Leo Horowitz takes a close look at the model barn created by his father, Kalman. Intricate details include a stored ladder and a hiding place and escape hatch in the floor, top right.

Kalman Horowitz spent the years 1939-1945 either confined or on the run — constantly seeking refuge, but never, except for brief periods, finding it. At one point, during the dead of winter, he and another Jew, also in his 20s, managed a daring, dangerous escape, leaping from a train headed for Treblinka.

Horowitz’s companion Beryl led him through snow and cold to a Polish farmer whom he considered a friend. At first, the farmer allowed them to stay in his barn, but after a few months murdered Beryl. Kalman narrowly missed the same fate.

Kalman’s story was told by his son Leo in a book bearing the ironic title Refuge, which is now in the Yad Vashem library in Jerusalem. The book, originally published in 2006 and reissued in 2015, soon will be joined by the model of a barn Kalman constructed following his retirement. 

Crafted from memory and meant to represent different barns in which the elder Horowitz hid, the model features a lift-up roof and a detailed interior.

“The barn model is mentioned only briefly in the book,” said Leo, 68, a resident of Highland Park. “But Liat Dessiry, a staff member at the museum, asked for it, with the intention of putting it on display. And I realized that it would be a fitting tribute to the fear and hardship my father had to endure for many years.” 

Writing the book was an exciting departure for Leo, who has a PhD from Hoboken’s Stevens Institute of Technology and works in laser research. 

“From the time I was five, I remember my father telling stories of his past — in both Yiddish and English. Most of what I did was to record them on paper. I was fortunate that my dad was still alive when I was working on the manuscript in the late 1980s — he died in 2001 — and he offered some additions and corrections, as well as put the events in chronological order,” said the author.

Kalman was 22 years old in 1939, when, having survived with his family the Nazi bombing of Warsaw, he was sent into forced labor. A year later, he was imprisoned at Majdanek concentration camp, but then sent back to Warsaw as the ghetto was being completed. 

Leaving his family behind, he fled, evading Poles as well as Nazis. For a while, he was actually employed by the SS. Escaping again, he was rounded up in a local ausseidlung (resettlement) and jammed with more than 100 others into a boxcar bound for Treblinka.

This is where he and Beryl, along with many others, looped belts together to form a makeshift rope, which they used to dislodge iron bars from a small air hole high on the wall of the car. Then, climbing over each other, several made their way feet first to the outer wall of the moving train and leaped, even though they were being fired at by guards on top of forward and rear cars of the train, and in reckless disregard of breaking bones when they hit the ground.

Following the betrayal by Beryl’s “friend,” Kalman spent the rest of the war hiding in the forest or any of a number of barns.
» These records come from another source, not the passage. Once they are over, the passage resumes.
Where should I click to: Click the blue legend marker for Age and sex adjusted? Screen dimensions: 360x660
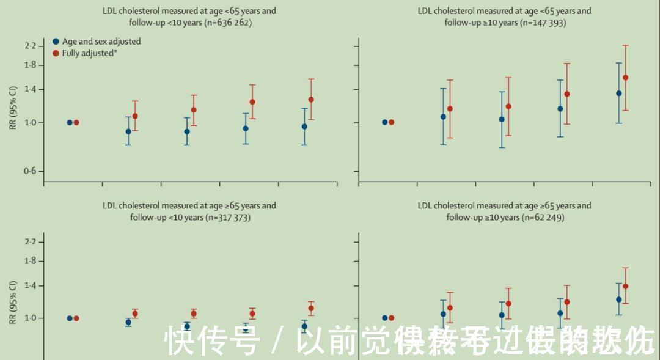(56, 42)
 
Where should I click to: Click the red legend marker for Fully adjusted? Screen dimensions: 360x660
(56, 53)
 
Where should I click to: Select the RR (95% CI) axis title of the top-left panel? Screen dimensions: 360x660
(13, 108)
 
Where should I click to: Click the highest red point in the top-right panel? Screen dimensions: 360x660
(625, 78)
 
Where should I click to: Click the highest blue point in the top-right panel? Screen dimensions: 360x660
(618, 93)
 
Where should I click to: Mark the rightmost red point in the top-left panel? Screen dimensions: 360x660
(311, 99)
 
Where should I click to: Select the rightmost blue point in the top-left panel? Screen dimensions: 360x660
(304, 127)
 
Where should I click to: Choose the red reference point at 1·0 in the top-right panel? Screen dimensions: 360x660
(391, 122)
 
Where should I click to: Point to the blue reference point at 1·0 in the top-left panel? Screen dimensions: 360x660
(70, 122)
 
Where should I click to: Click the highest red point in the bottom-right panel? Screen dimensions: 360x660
(625, 286)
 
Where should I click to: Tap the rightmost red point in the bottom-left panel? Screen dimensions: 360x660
(311, 308)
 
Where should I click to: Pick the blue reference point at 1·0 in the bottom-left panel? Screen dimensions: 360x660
(70, 318)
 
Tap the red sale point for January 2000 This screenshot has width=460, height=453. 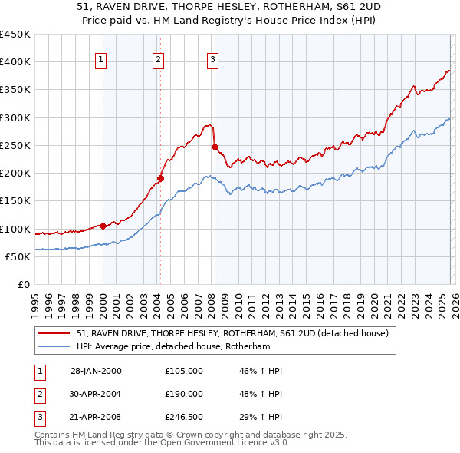(103, 226)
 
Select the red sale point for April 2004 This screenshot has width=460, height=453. (160, 179)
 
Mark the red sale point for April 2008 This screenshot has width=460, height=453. (215, 147)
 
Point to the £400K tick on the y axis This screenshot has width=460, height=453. (15, 62)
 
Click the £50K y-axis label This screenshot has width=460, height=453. (18, 256)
Eventually, half-starved in a field, he was discovered by Russian troops.

“I’m grateful that, unlike many other survivors, my father didn’t remain silent about his ordeals,” Leo told NJJN in a phone interview. “Through his experiences, I began to understand the meaning of what has become known as that singular event in the annals of man, the Holocaust. I was driven by the need to tell his story, primarily for my family, but also to add to those experiences already recorded for posterity by other survivors.”